Navigating the path of divorce often appears fraught with misconceptions. These common misunderstandings can add unnecessary stress to an already challenging process. In New Jersey, some misconceptions tend to persist more than others.
Setting the record straight can alleviate undue concerns and assist those considering divorce in making informed decisions. Here are several common misconceptions clarified.
A spouse needs to prove fault to file for divorce
New Jersey allows for no-fault divorce, meaning that a spouse does not need to prove any wrongdoing by the other party to file for divorce. The most common grounds for a no-fault divorce include irreconcilable differences or separation for at least 18 consecutive months.
Alimony lasts forever
While alimony can sometimes last for many years, it does not always last indefinitely. The duration of alimony payments depends on various factors, including the length of the marriage and the financial independence of both parties.
Children get to choose which parent they want to live with
The court decides custody based on the best interest of the child, taking into consideration the child’s age, the parents’ stability and other relevant factors. While the court can consider the preference of an older child, it does not solely determine the outcome.
Divorce always ends in court
Many divorces can use alternative dispute resolution methods, such as mediation or arbitration to resolve problems. These methods can often be less adversarial, less time-consuming and less costly than going to court.
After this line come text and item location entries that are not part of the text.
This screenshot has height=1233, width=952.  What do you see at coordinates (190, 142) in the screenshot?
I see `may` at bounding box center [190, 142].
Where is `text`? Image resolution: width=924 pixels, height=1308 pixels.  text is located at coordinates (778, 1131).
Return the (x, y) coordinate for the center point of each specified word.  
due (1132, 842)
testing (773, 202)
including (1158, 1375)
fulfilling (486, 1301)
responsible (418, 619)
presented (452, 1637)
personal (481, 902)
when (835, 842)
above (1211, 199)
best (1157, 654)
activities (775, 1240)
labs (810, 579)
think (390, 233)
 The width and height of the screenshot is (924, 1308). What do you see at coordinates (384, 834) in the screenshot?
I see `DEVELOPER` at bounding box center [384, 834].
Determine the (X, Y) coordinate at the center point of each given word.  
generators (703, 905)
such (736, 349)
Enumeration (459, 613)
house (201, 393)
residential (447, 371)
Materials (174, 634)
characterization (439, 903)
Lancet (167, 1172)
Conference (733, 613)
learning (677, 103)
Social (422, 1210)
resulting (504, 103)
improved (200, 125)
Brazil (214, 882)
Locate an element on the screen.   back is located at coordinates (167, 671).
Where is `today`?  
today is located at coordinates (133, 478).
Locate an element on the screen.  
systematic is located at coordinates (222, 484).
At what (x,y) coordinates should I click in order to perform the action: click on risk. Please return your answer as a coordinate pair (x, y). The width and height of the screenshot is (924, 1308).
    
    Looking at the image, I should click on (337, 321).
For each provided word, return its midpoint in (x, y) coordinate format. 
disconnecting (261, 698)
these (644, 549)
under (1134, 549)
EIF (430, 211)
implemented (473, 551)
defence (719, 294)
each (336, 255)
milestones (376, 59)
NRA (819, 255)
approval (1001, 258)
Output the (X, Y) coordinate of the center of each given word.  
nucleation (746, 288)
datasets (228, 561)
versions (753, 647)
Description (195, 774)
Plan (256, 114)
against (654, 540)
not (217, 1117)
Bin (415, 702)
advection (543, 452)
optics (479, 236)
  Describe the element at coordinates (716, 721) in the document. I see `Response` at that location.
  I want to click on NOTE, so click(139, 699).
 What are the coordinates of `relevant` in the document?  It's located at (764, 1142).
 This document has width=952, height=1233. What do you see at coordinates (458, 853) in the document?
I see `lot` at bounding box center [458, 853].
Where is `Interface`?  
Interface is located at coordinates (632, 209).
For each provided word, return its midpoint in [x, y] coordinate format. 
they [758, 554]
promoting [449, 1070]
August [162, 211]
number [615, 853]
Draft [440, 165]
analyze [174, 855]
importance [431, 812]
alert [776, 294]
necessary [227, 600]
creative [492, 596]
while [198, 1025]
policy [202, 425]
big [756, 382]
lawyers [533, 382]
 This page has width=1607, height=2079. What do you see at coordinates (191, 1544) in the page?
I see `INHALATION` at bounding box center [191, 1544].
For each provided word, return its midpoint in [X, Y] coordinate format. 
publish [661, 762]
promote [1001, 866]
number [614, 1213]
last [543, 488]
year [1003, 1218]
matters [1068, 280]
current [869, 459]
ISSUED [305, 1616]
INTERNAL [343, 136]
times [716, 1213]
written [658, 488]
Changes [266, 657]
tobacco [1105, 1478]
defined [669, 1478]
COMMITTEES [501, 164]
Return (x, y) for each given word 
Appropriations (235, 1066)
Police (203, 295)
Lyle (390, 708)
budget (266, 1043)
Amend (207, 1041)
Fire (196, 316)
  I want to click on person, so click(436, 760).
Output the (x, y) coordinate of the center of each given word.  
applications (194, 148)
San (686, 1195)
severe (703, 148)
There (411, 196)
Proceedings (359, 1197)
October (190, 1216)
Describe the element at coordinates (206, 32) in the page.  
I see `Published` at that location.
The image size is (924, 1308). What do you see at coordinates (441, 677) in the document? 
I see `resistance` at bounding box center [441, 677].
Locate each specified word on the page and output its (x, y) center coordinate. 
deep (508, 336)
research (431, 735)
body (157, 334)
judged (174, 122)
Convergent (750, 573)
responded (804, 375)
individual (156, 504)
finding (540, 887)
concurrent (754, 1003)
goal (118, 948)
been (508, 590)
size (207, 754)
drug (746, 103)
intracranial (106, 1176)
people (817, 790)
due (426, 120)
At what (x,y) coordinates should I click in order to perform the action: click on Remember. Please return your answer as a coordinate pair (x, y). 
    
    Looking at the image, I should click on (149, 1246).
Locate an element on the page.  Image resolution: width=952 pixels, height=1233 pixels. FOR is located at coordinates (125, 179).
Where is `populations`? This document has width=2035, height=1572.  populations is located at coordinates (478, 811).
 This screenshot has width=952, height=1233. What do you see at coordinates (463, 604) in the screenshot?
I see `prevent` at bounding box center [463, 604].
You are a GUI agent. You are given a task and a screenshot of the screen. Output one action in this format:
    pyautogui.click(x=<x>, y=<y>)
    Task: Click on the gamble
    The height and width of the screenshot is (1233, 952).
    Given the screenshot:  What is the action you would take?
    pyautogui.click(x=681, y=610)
Equitable distribution means assets get divided equally
Equitable distribution, which New Jersey follows, means a fair distribution, but not necessarily equal. The court considers several factors, like the length of the marriage, the income or property brought into the marriage by each spouse and the standard of living established during the marriage, among others, to decide on a fair distribution.
Divorce is a complex process that affects everyone differently. Knowledge, in this case, indeed equals power—the power to navigate the process with confidence and to ensure fair outcomes for all parties involved.